◆ Work required:
Copy out all of the rows below, substituting "Find the position of" for every "Identify the location of" and leaving the rest untouched.

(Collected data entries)

━━━━━━━━━━━━━━━━━━━━━━━━━━━━━━

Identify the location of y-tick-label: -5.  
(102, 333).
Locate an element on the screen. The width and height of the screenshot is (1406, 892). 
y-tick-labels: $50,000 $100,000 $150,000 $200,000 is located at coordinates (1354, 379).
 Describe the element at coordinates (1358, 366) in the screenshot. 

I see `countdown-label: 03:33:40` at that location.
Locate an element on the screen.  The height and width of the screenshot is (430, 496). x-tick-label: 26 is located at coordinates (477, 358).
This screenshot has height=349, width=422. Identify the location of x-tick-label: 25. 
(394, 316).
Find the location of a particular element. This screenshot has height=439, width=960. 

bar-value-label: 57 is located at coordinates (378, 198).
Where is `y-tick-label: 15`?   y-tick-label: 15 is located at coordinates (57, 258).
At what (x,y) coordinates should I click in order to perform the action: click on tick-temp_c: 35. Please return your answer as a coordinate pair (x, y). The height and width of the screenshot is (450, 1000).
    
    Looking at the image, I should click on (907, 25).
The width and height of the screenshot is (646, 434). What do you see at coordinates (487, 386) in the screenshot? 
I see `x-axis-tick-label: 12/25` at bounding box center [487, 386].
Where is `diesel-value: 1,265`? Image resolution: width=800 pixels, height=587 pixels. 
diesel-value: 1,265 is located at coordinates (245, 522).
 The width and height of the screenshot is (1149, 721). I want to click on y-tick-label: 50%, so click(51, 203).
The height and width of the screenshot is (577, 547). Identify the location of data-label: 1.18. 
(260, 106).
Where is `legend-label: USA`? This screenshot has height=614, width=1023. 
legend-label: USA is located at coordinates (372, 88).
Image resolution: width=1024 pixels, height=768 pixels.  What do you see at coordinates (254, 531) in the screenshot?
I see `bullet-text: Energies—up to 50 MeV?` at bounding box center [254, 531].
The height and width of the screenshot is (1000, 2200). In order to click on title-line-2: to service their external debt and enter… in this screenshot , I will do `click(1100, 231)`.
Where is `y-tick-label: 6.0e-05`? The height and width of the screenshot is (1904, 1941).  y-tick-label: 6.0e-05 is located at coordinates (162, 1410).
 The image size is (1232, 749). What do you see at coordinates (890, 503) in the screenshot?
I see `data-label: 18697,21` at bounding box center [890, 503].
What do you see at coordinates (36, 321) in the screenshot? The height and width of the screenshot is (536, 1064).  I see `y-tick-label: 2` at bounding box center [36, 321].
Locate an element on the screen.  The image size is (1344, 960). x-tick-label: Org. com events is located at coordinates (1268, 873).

━━━━━━━━━━━━━━━━━━━━━━━━━━━━━━

◆ Exercise response:
Find the position of y-tick-label: -5.  
(102, 333).
Locate an element on the screen. The width and height of the screenshot is (1406, 892). 
y-tick-labels: $50,000 $100,000 $150,000 $200,000 is located at coordinates (1354, 379).
 Describe the element at coordinates (1358, 366) in the screenshot. 

I see `countdown-label: 03:33:40` at that location.
Locate an element on the screen.  The height and width of the screenshot is (430, 496). x-tick-label: 26 is located at coordinates (477, 358).
This screenshot has height=349, width=422. Find the position of x-tick-label: 25. 
(394, 316).
Find the location of a particular element. This screenshot has height=439, width=960. 

bar-value-label: 57 is located at coordinates (378, 198).
Where is `y-tick-label: 15`?   y-tick-label: 15 is located at coordinates (57, 258).
At what (x,y) coordinates should I click in order to perform the action: click on tick-temp_c: 35. Please return your answer as a coordinate pair (x, y). The height and width of the screenshot is (450, 1000).
    
    Looking at the image, I should click on (907, 25).
The width and height of the screenshot is (646, 434). What do you see at coordinates (487, 386) in the screenshot? 
I see `x-axis-tick-label: 12/25` at bounding box center [487, 386].
Where is `diesel-value: 1,265`? Image resolution: width=800 pixels, height=587 pixels. 
diesel-value: 1,265 is located at coordinates (245, 522).
 The width and height of the screenshot is (1149, 721). I want to click on y-tick-label: 50%, so click(51, 203).
The height and width of the screenshot is (577, 547). Find the position of data-label: 1.18. 
(260, 106).
Where is `legend-label: USA`? This screenshot has height=614, width=1023. 
legend-label: USA is located at coordinates (372, 88).
Image resolution: width=1024 pixels, height=768 pixels.  What do you see at coordinates (254, 531) in the screenshot?
I see `bullet-text: Energies—up to 50 MeV?` at bounding box center [254, 531].
The height and width of the screenshot is (1000, 2200). In order to click on title-line-2: to service their external debt and enter… in this screenshot , I will do `click(1100, 231)`.
Where is `y-tick-label: 6.0e-05`? The height and width of the screenshot is (1904, 1941).  y-tick-label: 6.0e-05 is located at coordinates (162, 1410).
 The image size is (1232, 749). What do you see at coordinates (890, 503) in the screenshot?
I see `data-label: 18697,21` at bounding box center [890, 503].
What do you see at coordinates (36, 321) in the screenshot? The height and width of the screenshot is (536, 1064).  I see `y-tick-label: 2` at bounding box center [36, 321].
Locate an element on the screen.  The image size is (1344, 960). x-tick-label: Org. com events is located at coordinates (1268, 873).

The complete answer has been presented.